● Problem set
**A)** Decide whether each statement agrees with the journalist's biography. Answer yes or no for each and quote the deciding words from the biography.
(i) He was assistant editor on the Pretoria News for a decade.
(ii) He was editor of the Star and SA Times for ten years.
(iii) He has worked as an independent journalist since 1999.
**B)** Write the next part of the journalist's biography, picking up after its final sentence.

Starting as a reporter on his hometown newspaper, he moved briefly to then Rhodesia before returning to South Africa to become a parliamentary correspondent with the South African Press Association. He was sent to London as Sapa’s London editor and also served as special correspondent to the United Nations. He joined the then Argus group in London as political correspondent.

Returning to South Africa after 12 years abroad, he was assistant editor on the Pretoria News for a decade before becoming editor of the Star and SA Times for five years.

Since 1999 he’s been an independent journalist writing and broadcasting – mainly about Africa – for Talk Radio 702 and 567 Cape
Talk, Radio France International, PressTV, Radio Live New Zealand, Business Day, Mail & Guardian, the BBC, Agence France Press,
Business in Africa, Leadership, India Today, the South African Institute for International Affairs and the Institute for Security Studies.

He has hosted current affairs talk shows on Talk Radio 702 and 567 Cape Talk. He appears as an African affairs pundit on SABC Africa and CNBC Africa.
He lectured in contemporary studies to journalism students at the Tshwane University of Technology and the University of Pretoria.

● Supplied material
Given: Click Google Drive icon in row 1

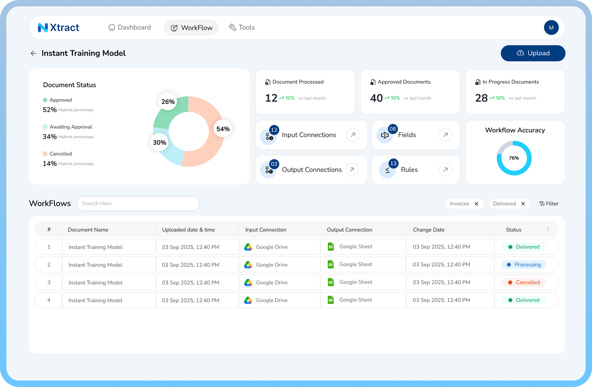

● Responses per task
**A)**
(i) Yes: "he was assistant editor on the Pretoria News for a decade"
(ii) No: "becoming editor of the Star and SA Times for five years"
(iii) Yes: "Since 1999 he’s been an independent journalist"

**B)**
He speaks on African affairs to corporate and other audiences.
He has been officially invited as a journalist to more than 30 countries. He was the winner of the 2007 SADC award for radio journalism.

He’s been a member of the EISA team observing elections in Somaliland, Democratic Republic of Congo, Madagascar, Zimbabwe, Egypt and Tunsiai.

In October 2009 he headed a group of 39 African journalists to the 60th anniversary celebrations of the Peoples’ Republic of China.

In January 2010 he joined a rescue and paramedical team to earthquake struck Haiti.

He is immediate past president of the Alliance Francaise of Pretoria.

Jean-Jacques is a director of Giant Media. The company was given access to Nelson Mandela in his retirement years until 2009.
He is co-producer of the hour-long documentary Mandela at 90 that was broadcast on BBC in January 2009.